The other preschool moms-- without toddlers in tow-- were sitting comfortably in chairs by the pool, enjoying their break and watching their kids splash and swim. Probably looking at me with a mixture of pity and relief that they weren't me.
This is awesome, I thought, feeling the many pairs of eyes focused on my children and me.
Against all odds, I eventually shuffled my angry toddler and 3 year-old son into the locker room and proceeded to force my daughter in the travel stroller so that I could focus on getting my son dressed. He was now naked. I rummaged for his clothes and then glanced over to find that my daughter had miraculously freed herself from the stroller and was aimlessly wandering the locker room and touching every germ-ridden surface she could reach. I strapped her back into the stroller, despite her loud protests and surprisingly strong arms.

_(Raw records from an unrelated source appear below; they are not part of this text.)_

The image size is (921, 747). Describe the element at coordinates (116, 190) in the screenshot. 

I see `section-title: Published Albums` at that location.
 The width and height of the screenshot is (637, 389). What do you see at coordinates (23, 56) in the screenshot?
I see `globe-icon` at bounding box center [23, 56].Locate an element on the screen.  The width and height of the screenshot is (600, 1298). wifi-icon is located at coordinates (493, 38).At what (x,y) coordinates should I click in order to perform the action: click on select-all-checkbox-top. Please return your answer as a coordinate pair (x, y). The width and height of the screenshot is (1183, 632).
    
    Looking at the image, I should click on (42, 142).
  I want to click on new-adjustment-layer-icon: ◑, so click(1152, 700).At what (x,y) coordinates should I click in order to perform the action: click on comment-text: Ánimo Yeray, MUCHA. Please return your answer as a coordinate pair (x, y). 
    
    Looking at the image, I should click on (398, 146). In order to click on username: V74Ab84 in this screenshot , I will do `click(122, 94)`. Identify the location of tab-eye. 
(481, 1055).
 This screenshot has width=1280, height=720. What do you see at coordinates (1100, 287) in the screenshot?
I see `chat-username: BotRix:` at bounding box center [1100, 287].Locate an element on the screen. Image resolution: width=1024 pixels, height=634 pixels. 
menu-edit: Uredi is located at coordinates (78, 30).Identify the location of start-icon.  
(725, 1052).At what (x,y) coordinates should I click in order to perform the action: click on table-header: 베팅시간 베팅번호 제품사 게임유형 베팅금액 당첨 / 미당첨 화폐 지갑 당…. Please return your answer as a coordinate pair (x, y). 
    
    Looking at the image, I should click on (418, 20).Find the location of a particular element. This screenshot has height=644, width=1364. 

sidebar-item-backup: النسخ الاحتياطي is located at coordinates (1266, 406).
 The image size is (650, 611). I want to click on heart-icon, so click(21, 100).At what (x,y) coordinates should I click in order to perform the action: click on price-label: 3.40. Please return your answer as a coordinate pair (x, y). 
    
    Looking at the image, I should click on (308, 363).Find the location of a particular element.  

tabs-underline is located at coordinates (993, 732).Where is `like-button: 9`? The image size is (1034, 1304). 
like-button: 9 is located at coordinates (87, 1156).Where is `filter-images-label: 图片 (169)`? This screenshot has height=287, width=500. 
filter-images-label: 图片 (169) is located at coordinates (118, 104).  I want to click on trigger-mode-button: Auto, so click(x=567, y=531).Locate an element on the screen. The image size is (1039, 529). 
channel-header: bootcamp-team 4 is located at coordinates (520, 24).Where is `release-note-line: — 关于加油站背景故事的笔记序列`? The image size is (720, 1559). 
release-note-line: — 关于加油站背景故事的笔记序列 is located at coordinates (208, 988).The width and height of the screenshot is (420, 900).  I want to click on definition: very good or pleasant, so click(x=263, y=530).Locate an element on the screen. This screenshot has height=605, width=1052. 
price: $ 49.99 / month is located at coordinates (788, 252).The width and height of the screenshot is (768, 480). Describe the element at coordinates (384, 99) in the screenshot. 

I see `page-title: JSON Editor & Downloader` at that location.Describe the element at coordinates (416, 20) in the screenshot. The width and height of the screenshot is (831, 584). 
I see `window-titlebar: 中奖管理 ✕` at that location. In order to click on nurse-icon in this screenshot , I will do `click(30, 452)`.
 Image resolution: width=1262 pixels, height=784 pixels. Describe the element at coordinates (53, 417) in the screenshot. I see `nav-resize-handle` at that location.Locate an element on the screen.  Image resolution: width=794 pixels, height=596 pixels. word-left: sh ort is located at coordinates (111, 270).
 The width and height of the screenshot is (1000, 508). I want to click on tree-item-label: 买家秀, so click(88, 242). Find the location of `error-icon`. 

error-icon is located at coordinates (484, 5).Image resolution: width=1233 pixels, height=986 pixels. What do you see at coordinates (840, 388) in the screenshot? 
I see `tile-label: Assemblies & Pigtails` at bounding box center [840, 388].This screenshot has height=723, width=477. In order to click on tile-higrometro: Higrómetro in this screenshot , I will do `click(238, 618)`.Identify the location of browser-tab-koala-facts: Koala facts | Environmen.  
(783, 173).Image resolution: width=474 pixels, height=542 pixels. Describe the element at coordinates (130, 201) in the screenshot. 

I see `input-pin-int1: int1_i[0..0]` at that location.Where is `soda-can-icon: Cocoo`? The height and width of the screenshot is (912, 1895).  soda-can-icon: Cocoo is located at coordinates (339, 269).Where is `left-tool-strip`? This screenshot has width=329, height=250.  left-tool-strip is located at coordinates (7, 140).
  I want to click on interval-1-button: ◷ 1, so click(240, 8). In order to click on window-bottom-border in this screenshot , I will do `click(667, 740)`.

The locker room was filling up with other families now, possessing what seemed like perfectly calm, well-behaved children.
I turned back to my son. I couldn't find his socks. Let's just put the shoes on and get out of here, I mumbled, grabbing his shoes. "I NEED socks!" he yelled, apparently deciding for the first time in his entire life that he wanted to wear socks. Knowing I couldn't win this one, I fished through my bag and found a pair, and got him dressed as quickly as I could. But then he found his other t-shirt in his school bag. He insisted on layering his shirts. They had to be layered. He also wondered [over and over] what was causing the loud noise he heard in the locker room. My daughter started to share her hungry cry with the crowd. All I wanted was to get us home.
But remember, it was pouring rain. So I wasn't done yet. I had lost my umbrella at some point during all the excitment. My hungry, tired children and I wandered the large, busy building and by the grace of God eventually found it. I could have cared less if I got sopping wet at this point (I already resembled a drowned rat), but there is nothing my son hates more than having water on his clothes. Seriously. There is no way he would have left the building without rain protection, and I wasn't strong enough to carry two kicking and screaming children to the car.
Armed with my umbrealla, we made it to the door of the building, and I tried to balance the umbrella over the kids and myself as we waddled to our faraway parking spot in the windy, gray November weather. The kids stayed somewhat dry. I was soaking wet. Tired. Shivering. Embarrassed. And still sick.
That's it, I thought, as I realized I had dropped my car key in the middle of the parking lot, I'm not cut out for this!
It was one of those mornings where I wanted to wave that white flag of surrender, and though a few episodes of Dora later we all started to recover, I'm not sure I will ever forget it.